A short sale is worked out between you, your lender(s), and the buyer(s). Therefore, everything is open to negotiation. The lender can request a contribution from you as a condition of okaying the deal–but you can say no. Of course the lender will want as much as it can get from you and the buyer. Just as the buyer wants the best deal possible and you would like to avoid being skinned alive.

The lender may request  cash from you at closing or demand that you sign a note for part or all of the shortage. But that doesn’t mean you have to just fork it over.  I recommend having a real estate attorney or bankruptcy lawyer experienced with short sales, foreclosures, etc.  help you with the negotiations.

If all parties have dug in and can’t be moved, the short sale can’t be concluded. This would then probably cost you some money–you’d have to keep making payments to avoid foreclosure, or you may have to cough it up when the lender forecloses. In most states, if the lender can’t recover the balance owed by selling the property, it can take you to court and sue to recover the funds. And if you have the money, well, you may have to part with it–this is called a deficiency judgment.

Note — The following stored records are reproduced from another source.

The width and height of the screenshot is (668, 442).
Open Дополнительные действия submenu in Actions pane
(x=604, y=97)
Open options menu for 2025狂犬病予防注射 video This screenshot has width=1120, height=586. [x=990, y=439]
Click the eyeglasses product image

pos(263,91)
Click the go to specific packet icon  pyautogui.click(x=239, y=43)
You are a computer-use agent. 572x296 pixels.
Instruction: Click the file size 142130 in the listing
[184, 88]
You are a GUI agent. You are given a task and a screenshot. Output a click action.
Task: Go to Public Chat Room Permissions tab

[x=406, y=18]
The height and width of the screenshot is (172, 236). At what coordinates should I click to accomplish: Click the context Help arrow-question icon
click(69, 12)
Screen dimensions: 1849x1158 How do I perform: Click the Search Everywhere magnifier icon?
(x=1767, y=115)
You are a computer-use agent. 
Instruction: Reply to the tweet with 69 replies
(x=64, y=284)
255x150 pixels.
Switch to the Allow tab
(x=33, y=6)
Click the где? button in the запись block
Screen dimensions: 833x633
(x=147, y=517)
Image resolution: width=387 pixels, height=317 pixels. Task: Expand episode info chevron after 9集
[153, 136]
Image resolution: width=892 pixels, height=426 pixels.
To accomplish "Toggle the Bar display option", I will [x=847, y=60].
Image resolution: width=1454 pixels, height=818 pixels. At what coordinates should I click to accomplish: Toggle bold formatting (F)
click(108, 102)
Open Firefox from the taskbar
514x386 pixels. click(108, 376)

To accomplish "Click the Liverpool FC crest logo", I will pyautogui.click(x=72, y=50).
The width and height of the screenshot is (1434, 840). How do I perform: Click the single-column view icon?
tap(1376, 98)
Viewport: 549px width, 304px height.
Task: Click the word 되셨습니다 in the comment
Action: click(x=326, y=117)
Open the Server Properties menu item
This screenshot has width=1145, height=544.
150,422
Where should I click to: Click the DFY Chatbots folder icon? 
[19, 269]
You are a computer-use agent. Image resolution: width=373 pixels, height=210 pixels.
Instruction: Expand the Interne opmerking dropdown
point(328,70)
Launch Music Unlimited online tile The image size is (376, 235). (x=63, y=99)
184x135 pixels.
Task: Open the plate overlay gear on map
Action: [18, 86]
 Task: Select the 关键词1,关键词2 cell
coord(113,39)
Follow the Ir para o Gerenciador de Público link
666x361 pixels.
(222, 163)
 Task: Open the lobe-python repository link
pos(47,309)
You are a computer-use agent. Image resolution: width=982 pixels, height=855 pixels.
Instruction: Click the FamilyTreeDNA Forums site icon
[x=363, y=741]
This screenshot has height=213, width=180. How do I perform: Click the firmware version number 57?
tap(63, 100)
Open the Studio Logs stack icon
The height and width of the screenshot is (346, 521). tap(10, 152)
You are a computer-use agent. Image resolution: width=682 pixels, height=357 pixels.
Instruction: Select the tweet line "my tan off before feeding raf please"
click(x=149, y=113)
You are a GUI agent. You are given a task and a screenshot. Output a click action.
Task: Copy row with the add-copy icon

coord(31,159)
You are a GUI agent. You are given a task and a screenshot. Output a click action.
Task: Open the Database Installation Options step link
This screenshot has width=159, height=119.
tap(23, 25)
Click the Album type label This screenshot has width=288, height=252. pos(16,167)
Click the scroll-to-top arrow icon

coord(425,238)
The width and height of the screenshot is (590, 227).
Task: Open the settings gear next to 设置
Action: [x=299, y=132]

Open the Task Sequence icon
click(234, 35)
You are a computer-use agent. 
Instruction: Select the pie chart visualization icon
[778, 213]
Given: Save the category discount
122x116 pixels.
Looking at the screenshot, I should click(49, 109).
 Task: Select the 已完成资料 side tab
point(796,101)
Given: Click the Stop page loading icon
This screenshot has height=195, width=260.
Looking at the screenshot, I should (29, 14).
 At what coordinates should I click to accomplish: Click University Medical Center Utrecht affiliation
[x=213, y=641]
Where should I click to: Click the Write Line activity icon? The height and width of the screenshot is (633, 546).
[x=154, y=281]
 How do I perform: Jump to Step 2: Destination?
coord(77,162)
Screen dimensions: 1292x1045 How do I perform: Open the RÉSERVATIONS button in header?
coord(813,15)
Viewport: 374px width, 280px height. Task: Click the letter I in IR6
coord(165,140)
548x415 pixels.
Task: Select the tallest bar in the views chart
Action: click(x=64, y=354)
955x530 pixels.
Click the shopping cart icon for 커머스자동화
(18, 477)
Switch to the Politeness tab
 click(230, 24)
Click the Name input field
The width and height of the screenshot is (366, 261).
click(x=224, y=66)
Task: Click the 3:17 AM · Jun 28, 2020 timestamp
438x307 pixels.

But the lender does NOT hold all the cards. First, if you don’t have the money it’s pointless for anyone to incur the expense of taking you to court. And agreeing to a short sale saves the lender the trouble of  foreclosing, rehabilitating the property, and carrying it on its books month after month. Convince the lender that it will get the most money from a bad situation by accepting your offer. If you are insolvent you could offer the lender a deed-in-lieu of foreclosure. You could also avoid a deficiency judgment by filing bankruptcy–which would protect certain retirement accounts and other assets. Again, a lawyer may be your best guide in this situation.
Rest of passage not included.